The forward pass (the shapes between the input to first hidden layer and the hidden layer to the output layer are not shown, but exist in shape_i_h, shape_h_o):
def forward(self, features, train=False):
"""
Parameters
----------
features: np.array of examples with each example being an array of feature values
train : Optional[bool] - True if training the network (i.e., if intermediate results are needed to compute gradients), by default False
Returns
-------
np.array: of outputs for each example with each output being an array of class probabilities
"""
forward_results = {}
forward_results['features'] = features
i_h = features @ self.w_i_h
forward_results['i_h'] = i_h
i_h_b = i_h + self.b_i_h
forward_results['i_h_b'] = i_h_b
a_i_h_b = relu(i_h_b)
forward_results['a_i_h_b'] = a_i_h_b
h_o = a_i_h_b @ self.w_h_o
forward_results['h_o'] = h_o
h_o_b = h_o + self.b_h_o
forward_results['h_o_b'] = h_o_b
a_h_o_b = softmax(h_o_b)
forward_results['a_h_o_b'] = a_h_o_b
if train:
return a_h_o_b, forward_results
return a_h_o_b
Backward pass
This is where we have to calculate the derivative of the loss function with respect to the model paramters to learn by how much to adjust the model parameters to minimize the loss function.

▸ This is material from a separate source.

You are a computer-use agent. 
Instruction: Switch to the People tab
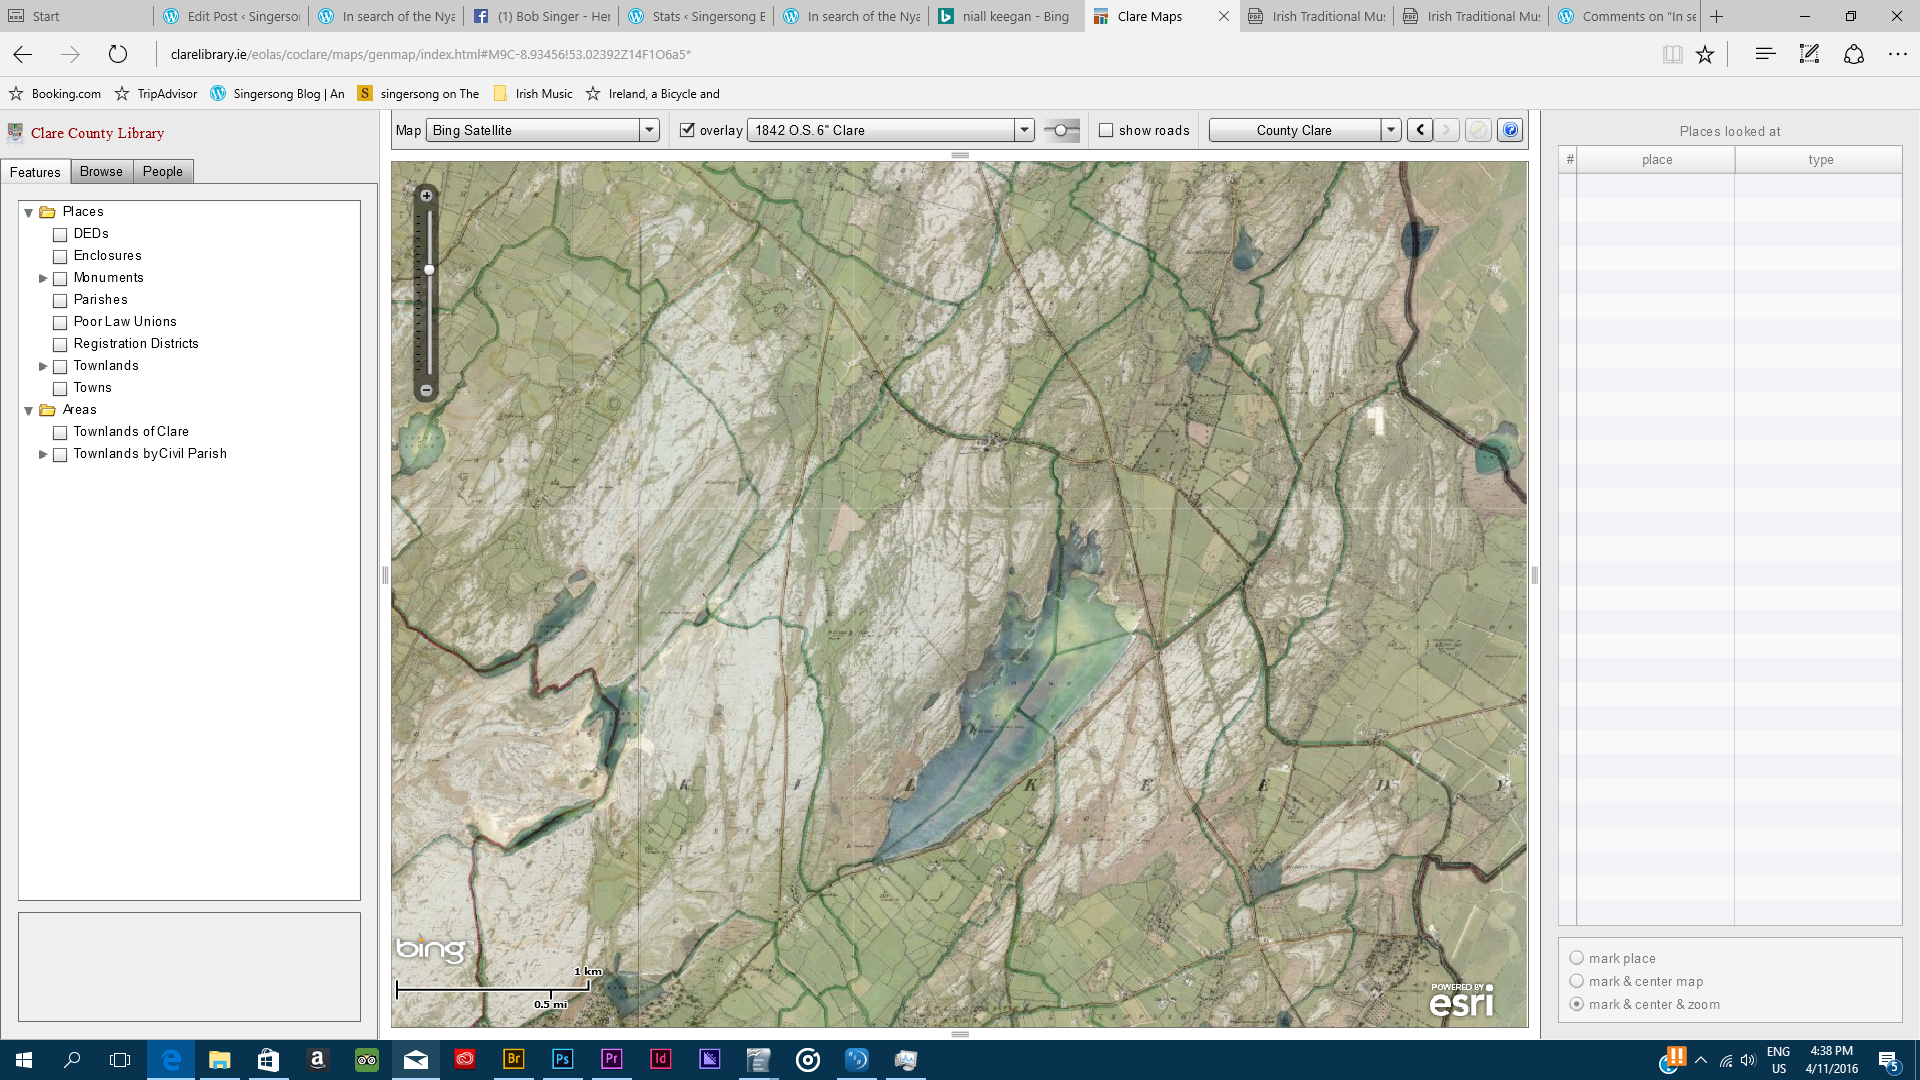[162, 172]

Also, for learning purposes, the derivative of the loss function with respect to the model paramters will calculate by how much to adjust the values to maximize the loss function we negate this to minimize it.
All calculations were done by hand outside of the code, and then later implemented based on our calculations.

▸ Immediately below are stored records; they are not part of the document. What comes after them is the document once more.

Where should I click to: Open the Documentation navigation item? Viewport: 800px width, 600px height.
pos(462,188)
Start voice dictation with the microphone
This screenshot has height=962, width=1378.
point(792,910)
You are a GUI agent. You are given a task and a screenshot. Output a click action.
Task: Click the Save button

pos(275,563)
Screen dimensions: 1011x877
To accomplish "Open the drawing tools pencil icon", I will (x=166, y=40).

def backward(self, forward_results, labels):
"""
Parameters
----------
forward_results: dict of all results (input, intermediates, and output) from forward a pass
labels: np.array of encoded labels
Returns
-------
dict: of gradient matrices of weight and bias matrices
"""
gradients = {}
probs = forward_results['a_h_o_b']
dL_dh_o_b = probs - labels
a_i_h_b = forward_results['a_i_h_b']
gradients['w_h_o'] = a_i_h_b.T @ dL_dh_o_b
gradients['b_h_o'] = np.sum(dL_dh_o_b, axis=0, keepdims=True)

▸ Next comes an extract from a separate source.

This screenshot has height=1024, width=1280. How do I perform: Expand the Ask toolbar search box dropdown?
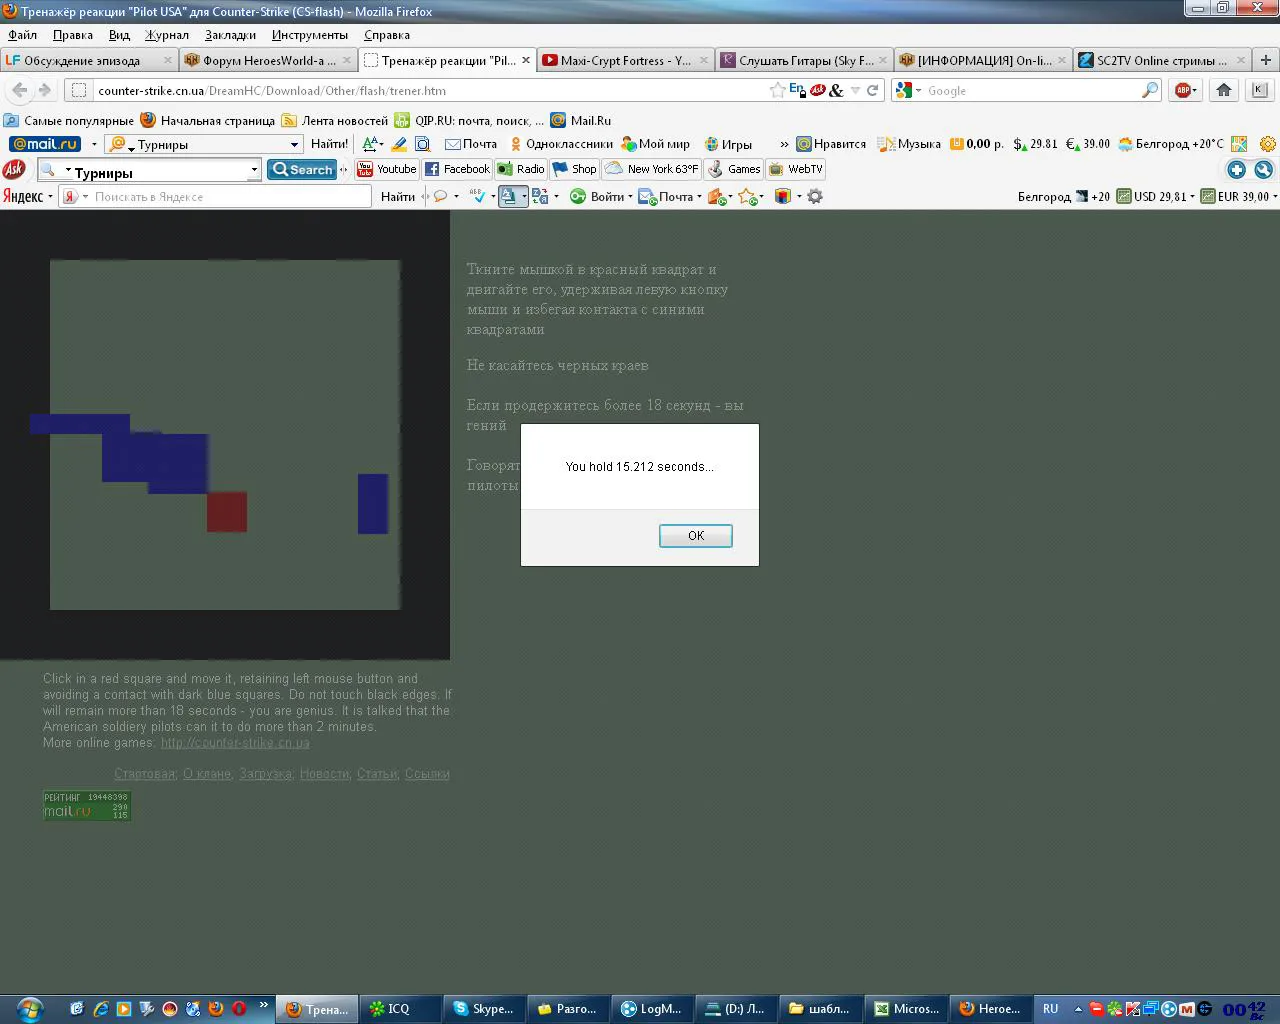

dL_da_i_h_b = dL_dh_o_b @ self.w_h_o.T
dL_di_h_b = dL_da_i_h_b * relu_derivative(forward_results['a_i_h_b'])
gradients['w_i_h'] = forward_results['features'].T @ dL_di_h_b
gradients['b_i_h'] = np.sum(dL_di_h_b, axis=0, keepdims=True)
return gradients
Updating the parameters
Now that we have backpropogated, we have a way to adjust the actual weights and biases within the model.
def update_weights(self, gradients, learning_rate):
"""
Parameters
----------
gradients: dict of gradient matrices of weight and bias matrices
learning_rate: float that controls the size of the step taken during the update
"""
self.w_h_o -= (learning_rate * gradients['w_h_o'])
self.b_h_o -= (learning_rate * gradients['b_h_o'])
self.w_i_h -= (learning_rate * gradients['w_i_h'])
self.b_i_h -= (learning_rate * gradients['b_i_h'])
Training the model
Training the model works extremely similarly to the PyTorch implementation, it just uses our own helper functions that I have included above to go throught he forward pass, backward pass, and then how we should update our weights for the next iteration.
FFNN from Scratch Results
Spiral

XOR

Gaussian

Center Surround

Conclusion
This was an extremely fulfilling project because it taught me to be less afraid of the equations that exist within ML. And also, that the equations that we use all make very clear sense and can explain everything within the space. I apologize to anyone who is less familiar in the ML space, this page is not meant for beginners, it is only a summary for anyone interested in my work. I may in the future create a site on my portfolio that goes through all the steps needed to understand what is happening from scratch so that others may implement it on their own for fun!